For Kirksey, leadership came both naturally and by default.
Two of Kirksey's closest mentors, Dansby and Robertson, left during the offseason. Three other top veterans -- Paul Kruger, Donte Whitner and Tashaun Gipson -- were gone by the midpoint of the preseason. Davis, a free agent acquisition, quickly emerged as a vocal leader and was named a captain before the season, but there was room for Kirksey, a former captain at Iowa, to assert himself as one of the lead voices on Cleveland's young defense.
A few weeks into the season, Kirksey was tabbed as the official voice of the defense. For the majority of the year, he was the one responsible for relaying the calls from the coaches box to the players around him.
"I had to take that responsibility and I started looking at different things and looking at different positions like, 'OK, if I'm calling this I need to know what the other player is doing instead of me just focusing in and holding down my own position,'" Kirksey said. "I took that challenge and I think that helped my game grow because now you become a student of the game and you're taking responsibility. That's definitely helped."
The more time Kirksey spent around Davis, the more comfortable he felt asserting himself as a leader away from the field. He quickly emerged as not just the voice of Cleveland's defense, but also the entire locker room.
After a lopsided loss to Dallas in Week 9, Kirksey slowly took off his pads as reporters surrounded him after the team's ninth consecutive loss. The losing was wearing on him just like everyone else in the locker room but Kirksey didn't duck away from the burning spotlight. He made headlines when he said the Browns "wouldn't go 0-16," and stuck by it even as the losses mounted into Weeks 14 and 15. Local media recognized Kirksey's stand-up nature, win or lose, and awarded him with the PFWA Dino Lucarelli "Good Guy Award."
When the Browns finally landed that elusive first win, Kirksey was asked about the prediction.

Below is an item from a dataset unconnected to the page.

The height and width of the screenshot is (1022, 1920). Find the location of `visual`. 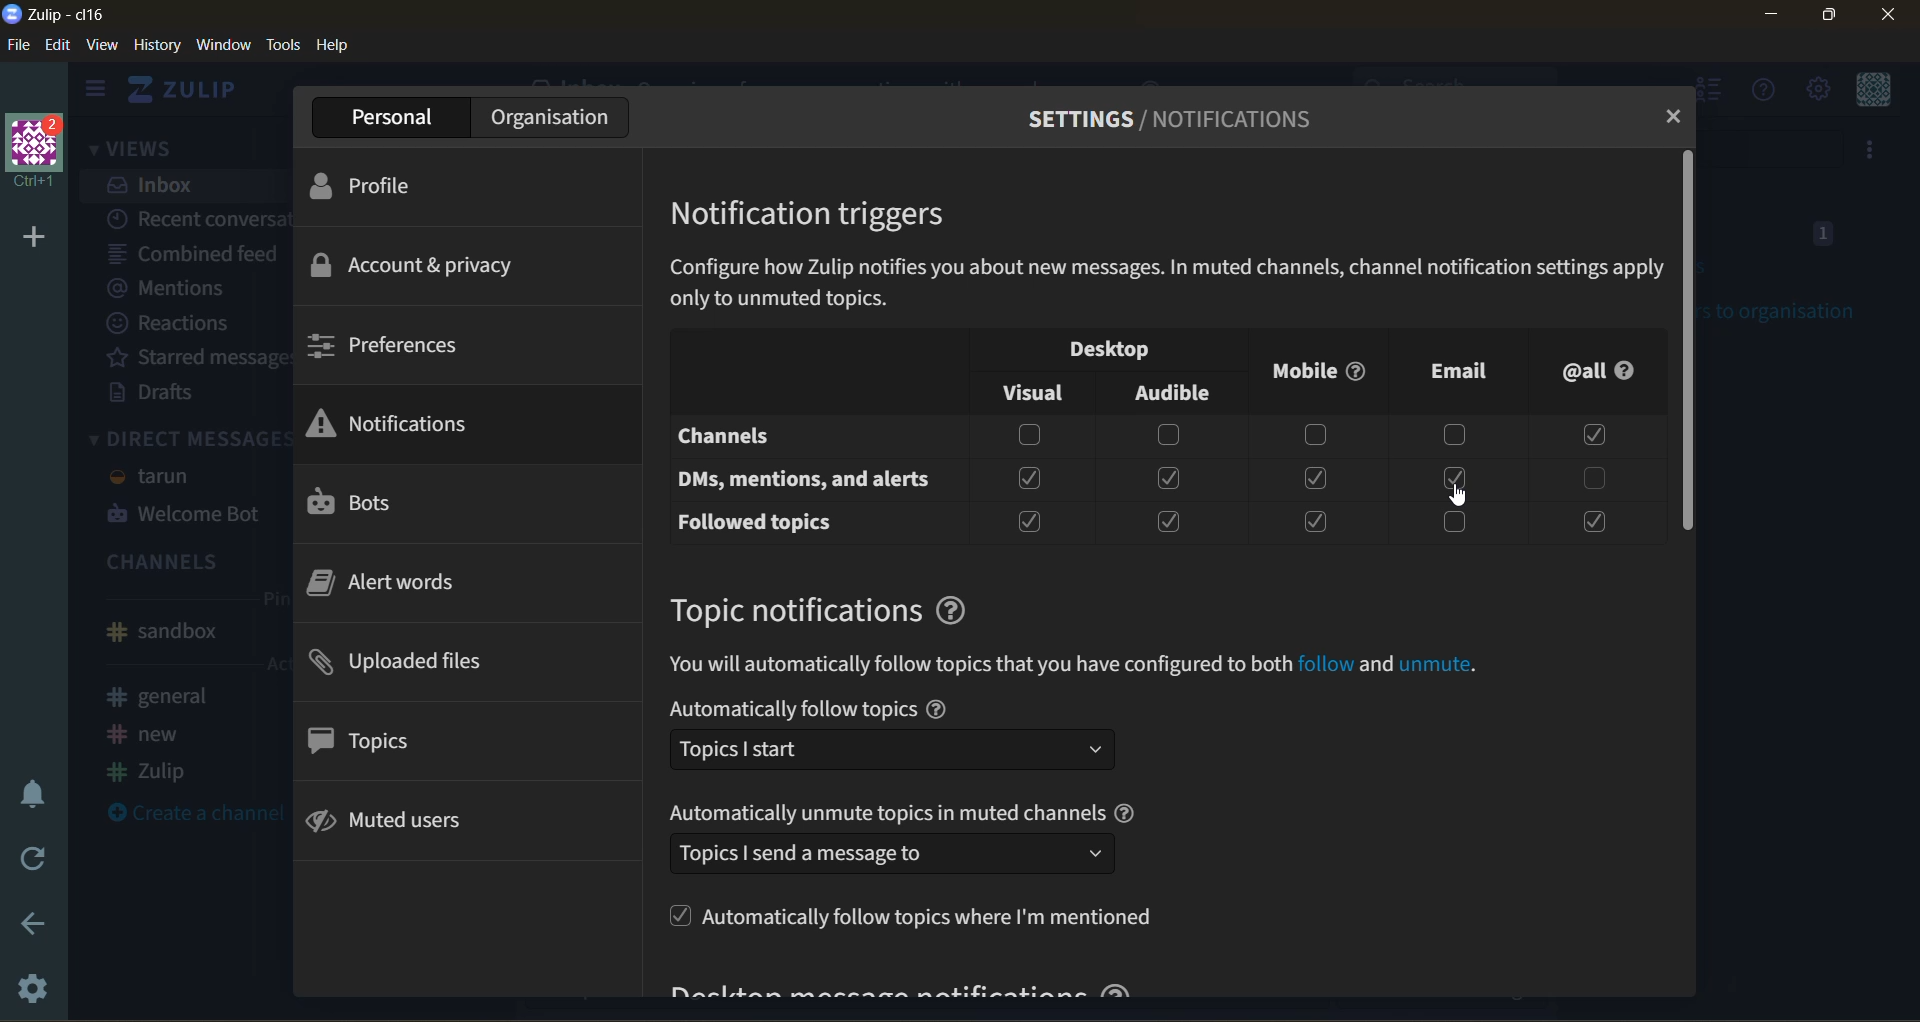

visual is located at coordinates (1037, 393).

He promptly credited the players around him who "played their hearts out."
"Kirko is a rising football player on our football team and within pro football itself," Jackson said. "He has had a hell of a year and he needs to keep growing, but I think he gets it. It is about team for him. It has never just been about him, and I appreciate it."
Kirksey sees just as much room to grow for himself as his coaches do. He knows he can be a better, more dynamic player, and he doesn't need more tackles to accomplish it.
As Kirksey describes it, he made a lot of "good" plays in 2016. The next step, as he prepares for his fourth season, is to elevate his game enough to make the "great" ones.
He has his eyes on those around the league who play at the level he wants to reach.
"Luke Kuechly, he makes great plays, game-changing plays where he'll get an interception at a crucial time and run down the field 60 yards," Kirksey said. "You've got people like Odell Beckham Jr. making spectacular catches. You have people like Jamie Collins being that big of a guy that can move and make a play on the ball.
"I think if I really put my mind to it, the sky is the limit for me. Keep working, keep practicing and keep pushing myself to the limit, I think I'll be one of those players you mention."